Breakfast is set and the egg is done — runny, but not too runny and the coffee is poured. Mom has finished off O’s Readybrek, but it’s not right.
“Mom, it’s not the way Dad does it … it should be more powdery …”
Christmas is coming and we’re on the wind-down, so we’re laughing at the whole scenario, Mom and I. What sort of idiots are we, that we do all this, just so the lads can get themselves ready for school without much hassle … well, with as little hassle as one can expect with a young teenage girl who must get her hair just right before she will even come down the stairs, and a boy whose favourite place in the world is school … not.
“Feckin’ Goldilocks, we have here …” I say to our boy now. “Who’s been making my Readybrek, it’s not powdery enough … there’s not enough milk, there’s too much milk….”
He looks at me, as if he is about to let loose, but a beautiful smile cracks open, and he takes the ball and runs with it..
“Yeah, Dad … you just can’t get good service in this house, we’ll have to sack Mom ..”
Soon they’re all in the car, Bella has picked a lovely comfy spot on the back of the sitting room couch, and I put the kettle on for my coffee, and maybe a sneaky Wispa from the Selection Box we’re not supposed to open yet, and up to my home office. Gosh, I so love Christmas.
A beautiful poem by American poet Robert Hayden caught my eye on Twitter the other day and it made me think of all this largely unseen Dad action, the stuff our kids take for granted … and sure why wouldn’t they, really? I did when I was a boy.
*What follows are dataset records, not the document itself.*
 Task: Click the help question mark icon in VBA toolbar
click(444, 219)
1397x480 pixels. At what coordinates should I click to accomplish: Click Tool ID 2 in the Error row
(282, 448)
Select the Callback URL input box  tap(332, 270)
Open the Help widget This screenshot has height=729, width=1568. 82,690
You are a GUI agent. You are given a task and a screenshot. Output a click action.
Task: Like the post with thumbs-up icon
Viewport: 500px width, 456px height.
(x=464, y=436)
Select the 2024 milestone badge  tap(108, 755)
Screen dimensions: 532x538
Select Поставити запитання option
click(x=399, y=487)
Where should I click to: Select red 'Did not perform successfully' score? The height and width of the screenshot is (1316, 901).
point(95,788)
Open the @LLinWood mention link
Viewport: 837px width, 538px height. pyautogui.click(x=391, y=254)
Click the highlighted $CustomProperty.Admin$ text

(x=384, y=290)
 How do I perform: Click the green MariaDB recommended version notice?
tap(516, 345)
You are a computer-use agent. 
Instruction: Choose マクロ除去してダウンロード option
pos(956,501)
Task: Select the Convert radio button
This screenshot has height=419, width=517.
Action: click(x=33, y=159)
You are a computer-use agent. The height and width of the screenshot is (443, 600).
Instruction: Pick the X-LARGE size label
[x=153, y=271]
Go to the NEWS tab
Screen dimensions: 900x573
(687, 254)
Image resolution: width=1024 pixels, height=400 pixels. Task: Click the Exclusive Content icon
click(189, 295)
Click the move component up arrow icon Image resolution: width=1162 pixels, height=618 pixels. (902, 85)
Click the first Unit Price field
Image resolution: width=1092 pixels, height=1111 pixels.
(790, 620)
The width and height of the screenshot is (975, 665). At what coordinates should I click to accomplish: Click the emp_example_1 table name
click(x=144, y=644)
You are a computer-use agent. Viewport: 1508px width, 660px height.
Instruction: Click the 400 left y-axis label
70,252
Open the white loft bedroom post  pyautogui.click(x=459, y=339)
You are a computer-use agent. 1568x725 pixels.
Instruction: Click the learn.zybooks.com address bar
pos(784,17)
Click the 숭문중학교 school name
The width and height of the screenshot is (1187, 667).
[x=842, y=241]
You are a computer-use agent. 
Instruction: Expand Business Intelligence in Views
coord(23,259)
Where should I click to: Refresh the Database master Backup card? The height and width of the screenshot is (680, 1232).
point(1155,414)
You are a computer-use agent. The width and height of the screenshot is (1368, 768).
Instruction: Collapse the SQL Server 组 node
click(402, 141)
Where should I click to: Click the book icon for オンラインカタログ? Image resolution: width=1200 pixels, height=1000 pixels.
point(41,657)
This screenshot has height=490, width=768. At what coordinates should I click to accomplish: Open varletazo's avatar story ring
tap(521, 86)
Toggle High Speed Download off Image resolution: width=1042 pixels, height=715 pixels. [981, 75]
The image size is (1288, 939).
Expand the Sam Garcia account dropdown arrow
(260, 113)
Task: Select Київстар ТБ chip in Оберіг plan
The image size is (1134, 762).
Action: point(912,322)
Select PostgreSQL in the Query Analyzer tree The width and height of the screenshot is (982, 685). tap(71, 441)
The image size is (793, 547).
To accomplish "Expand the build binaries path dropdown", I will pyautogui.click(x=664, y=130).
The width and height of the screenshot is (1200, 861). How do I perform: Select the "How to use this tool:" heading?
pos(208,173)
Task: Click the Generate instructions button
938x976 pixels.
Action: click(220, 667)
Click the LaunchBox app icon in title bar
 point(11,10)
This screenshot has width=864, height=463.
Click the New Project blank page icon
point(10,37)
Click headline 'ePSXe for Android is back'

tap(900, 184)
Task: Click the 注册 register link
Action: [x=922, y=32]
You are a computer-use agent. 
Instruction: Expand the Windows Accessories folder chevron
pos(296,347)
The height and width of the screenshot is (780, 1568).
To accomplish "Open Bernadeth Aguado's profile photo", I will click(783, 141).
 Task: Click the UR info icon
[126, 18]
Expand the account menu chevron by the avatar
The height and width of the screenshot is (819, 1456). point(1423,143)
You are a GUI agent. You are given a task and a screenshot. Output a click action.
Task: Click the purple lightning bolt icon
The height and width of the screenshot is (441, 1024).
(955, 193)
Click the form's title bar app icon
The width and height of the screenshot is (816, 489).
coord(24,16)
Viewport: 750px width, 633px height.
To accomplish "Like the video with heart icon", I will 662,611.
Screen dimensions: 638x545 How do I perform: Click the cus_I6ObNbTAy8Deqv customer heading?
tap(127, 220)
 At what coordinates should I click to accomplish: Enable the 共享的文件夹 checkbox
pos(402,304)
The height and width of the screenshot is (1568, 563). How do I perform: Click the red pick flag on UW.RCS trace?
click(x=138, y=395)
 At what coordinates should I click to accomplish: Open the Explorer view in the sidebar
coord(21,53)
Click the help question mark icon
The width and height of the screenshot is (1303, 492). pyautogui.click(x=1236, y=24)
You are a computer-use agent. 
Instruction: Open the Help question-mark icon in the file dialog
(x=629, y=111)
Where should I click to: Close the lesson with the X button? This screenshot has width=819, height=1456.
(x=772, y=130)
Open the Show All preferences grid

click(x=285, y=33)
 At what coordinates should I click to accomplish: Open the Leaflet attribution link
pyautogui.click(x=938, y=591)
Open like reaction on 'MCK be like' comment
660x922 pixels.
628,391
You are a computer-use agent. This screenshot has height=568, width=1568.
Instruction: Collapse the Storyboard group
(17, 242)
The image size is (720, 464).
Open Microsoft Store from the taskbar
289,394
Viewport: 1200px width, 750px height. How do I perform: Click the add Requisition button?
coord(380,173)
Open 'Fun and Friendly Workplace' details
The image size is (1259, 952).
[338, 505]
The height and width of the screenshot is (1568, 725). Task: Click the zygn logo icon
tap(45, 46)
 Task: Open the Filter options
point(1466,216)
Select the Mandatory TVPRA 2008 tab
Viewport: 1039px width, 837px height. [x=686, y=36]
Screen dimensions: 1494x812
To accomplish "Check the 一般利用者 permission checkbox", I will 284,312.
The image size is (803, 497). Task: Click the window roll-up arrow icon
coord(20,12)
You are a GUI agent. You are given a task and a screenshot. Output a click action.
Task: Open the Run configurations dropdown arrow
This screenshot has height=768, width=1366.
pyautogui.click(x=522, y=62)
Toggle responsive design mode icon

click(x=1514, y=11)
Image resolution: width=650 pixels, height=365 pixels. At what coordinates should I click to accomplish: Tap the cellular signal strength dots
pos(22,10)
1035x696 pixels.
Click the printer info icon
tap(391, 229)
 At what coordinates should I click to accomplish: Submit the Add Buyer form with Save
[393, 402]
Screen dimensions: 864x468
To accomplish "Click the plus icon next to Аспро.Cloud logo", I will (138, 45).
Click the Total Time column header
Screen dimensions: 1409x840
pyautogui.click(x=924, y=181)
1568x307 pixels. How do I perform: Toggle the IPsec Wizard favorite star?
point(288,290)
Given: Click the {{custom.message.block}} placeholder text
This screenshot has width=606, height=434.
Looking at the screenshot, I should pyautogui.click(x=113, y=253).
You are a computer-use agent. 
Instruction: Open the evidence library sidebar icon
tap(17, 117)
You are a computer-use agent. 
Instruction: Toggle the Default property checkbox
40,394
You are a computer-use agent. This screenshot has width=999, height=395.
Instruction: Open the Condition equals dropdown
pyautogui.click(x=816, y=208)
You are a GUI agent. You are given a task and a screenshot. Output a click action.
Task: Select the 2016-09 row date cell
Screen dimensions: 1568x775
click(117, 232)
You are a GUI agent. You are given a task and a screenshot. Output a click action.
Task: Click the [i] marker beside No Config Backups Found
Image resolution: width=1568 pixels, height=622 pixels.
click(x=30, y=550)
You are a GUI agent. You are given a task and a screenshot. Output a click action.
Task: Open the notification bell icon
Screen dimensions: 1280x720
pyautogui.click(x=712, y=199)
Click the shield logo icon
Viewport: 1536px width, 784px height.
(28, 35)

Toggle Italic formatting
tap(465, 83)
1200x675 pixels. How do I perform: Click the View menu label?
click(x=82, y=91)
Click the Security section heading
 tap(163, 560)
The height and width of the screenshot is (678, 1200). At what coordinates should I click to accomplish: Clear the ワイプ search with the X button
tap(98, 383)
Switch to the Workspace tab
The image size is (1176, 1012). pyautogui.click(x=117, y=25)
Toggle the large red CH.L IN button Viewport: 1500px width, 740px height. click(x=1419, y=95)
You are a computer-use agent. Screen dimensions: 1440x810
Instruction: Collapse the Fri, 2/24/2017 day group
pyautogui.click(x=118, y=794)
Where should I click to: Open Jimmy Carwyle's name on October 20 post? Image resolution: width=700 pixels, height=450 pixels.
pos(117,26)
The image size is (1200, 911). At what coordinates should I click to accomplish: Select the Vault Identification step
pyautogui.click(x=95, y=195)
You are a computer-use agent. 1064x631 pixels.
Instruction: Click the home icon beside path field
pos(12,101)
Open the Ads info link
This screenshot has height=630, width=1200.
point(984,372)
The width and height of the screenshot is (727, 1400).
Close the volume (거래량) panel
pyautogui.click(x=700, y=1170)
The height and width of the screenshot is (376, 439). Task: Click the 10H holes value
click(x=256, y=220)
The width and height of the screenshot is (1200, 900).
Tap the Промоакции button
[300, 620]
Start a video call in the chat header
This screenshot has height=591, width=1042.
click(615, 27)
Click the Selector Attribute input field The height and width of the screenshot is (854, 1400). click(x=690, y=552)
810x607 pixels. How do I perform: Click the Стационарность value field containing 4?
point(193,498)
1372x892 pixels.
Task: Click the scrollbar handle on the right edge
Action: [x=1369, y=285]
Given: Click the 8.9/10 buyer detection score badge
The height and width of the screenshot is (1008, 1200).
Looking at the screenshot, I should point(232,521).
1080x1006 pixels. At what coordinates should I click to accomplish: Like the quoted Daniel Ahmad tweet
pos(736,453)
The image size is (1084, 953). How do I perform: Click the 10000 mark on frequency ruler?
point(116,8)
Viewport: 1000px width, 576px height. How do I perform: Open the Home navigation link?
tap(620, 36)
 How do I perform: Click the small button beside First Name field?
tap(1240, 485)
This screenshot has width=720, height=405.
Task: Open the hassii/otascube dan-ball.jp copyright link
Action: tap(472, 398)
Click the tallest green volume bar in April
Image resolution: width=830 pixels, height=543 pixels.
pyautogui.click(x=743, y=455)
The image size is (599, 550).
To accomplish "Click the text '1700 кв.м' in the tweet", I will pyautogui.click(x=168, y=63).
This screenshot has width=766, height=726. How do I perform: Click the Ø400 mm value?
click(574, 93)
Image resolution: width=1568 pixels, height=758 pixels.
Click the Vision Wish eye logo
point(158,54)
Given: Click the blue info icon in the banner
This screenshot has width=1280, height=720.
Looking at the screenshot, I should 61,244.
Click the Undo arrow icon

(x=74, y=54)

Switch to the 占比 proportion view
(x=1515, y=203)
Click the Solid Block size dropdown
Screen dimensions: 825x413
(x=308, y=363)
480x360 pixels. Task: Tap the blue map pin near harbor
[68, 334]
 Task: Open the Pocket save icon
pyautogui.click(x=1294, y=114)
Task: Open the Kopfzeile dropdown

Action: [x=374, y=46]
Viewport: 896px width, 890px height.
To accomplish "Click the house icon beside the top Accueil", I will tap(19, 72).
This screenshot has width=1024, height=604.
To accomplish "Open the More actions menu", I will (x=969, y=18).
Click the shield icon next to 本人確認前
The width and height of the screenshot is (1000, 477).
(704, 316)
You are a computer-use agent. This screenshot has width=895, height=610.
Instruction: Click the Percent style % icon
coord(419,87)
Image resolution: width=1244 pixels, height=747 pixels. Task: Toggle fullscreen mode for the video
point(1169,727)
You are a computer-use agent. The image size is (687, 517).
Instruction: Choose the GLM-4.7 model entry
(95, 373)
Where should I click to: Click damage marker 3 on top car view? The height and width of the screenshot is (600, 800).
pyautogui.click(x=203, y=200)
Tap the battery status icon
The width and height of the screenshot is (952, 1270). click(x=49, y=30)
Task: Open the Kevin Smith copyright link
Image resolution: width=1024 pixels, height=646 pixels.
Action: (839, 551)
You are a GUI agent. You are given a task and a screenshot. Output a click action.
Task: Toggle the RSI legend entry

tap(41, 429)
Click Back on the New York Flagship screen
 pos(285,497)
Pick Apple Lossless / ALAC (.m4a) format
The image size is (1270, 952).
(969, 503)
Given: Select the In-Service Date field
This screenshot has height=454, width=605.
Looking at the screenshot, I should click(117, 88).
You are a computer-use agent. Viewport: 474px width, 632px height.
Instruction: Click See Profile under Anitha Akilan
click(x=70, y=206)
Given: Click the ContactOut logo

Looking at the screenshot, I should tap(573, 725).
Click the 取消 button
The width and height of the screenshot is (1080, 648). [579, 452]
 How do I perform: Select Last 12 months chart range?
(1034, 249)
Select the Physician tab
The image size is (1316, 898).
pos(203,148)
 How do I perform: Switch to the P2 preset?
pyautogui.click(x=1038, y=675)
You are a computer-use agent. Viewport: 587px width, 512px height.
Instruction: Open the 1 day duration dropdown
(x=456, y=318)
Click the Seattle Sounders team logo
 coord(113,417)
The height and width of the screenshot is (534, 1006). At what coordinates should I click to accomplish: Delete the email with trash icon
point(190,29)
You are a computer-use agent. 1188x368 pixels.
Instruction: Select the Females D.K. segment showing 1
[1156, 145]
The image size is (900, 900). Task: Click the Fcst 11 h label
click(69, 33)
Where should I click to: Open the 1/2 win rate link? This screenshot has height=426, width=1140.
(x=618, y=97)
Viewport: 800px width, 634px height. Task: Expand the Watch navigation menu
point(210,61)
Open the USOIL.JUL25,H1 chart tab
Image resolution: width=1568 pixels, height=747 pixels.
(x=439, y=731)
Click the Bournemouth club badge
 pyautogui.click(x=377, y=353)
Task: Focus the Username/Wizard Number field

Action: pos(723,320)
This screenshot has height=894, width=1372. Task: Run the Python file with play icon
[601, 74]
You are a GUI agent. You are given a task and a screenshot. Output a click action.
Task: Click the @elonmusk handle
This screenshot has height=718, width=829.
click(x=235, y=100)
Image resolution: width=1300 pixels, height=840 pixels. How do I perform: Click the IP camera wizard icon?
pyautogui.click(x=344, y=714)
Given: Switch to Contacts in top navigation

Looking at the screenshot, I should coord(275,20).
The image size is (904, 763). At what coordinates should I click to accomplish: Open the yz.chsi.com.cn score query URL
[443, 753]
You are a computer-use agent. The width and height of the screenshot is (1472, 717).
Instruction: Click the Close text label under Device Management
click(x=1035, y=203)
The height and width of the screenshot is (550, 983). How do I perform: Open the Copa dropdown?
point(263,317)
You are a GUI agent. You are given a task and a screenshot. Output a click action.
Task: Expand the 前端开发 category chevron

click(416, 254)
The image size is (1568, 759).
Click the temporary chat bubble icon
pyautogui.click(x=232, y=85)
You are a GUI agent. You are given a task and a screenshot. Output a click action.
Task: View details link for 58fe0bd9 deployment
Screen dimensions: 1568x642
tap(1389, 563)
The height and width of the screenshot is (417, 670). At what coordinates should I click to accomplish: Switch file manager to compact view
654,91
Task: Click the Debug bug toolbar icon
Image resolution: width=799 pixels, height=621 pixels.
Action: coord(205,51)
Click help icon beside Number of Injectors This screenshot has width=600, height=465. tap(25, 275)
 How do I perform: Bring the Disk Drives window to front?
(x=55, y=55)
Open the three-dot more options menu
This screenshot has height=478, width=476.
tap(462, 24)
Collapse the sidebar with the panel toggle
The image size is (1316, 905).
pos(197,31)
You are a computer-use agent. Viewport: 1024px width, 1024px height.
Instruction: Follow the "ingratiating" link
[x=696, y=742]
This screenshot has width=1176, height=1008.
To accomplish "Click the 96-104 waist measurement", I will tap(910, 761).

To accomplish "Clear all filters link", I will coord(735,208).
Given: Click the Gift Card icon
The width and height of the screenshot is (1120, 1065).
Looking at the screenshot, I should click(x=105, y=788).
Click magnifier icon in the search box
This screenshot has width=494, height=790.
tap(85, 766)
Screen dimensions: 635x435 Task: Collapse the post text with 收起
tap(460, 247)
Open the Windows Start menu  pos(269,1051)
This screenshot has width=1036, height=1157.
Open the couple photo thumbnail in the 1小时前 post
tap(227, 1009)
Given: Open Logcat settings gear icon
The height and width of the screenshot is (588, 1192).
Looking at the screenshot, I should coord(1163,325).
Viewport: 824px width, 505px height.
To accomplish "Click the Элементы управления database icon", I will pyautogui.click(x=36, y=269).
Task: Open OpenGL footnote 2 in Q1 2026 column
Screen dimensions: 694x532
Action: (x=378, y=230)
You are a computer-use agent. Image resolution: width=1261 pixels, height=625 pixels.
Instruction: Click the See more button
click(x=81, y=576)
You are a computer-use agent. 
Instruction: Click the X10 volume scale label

Sundays too my father got up early and put his clothes on in the blueblack cold, then with cracked hands that ached from labor in the weekday weather made banked fires blaze. No one ever thanked him.
I’d wake and hear the cold splintering, breaking. When the rooms were warm, he’d call, and slowly I would rise and dress, fearing the chronic angers of that house,
Speaking indifferently to him, who had driven out the cold and polished my good shoes as well. What did I know, what did I know of love’s austere and lonely offices?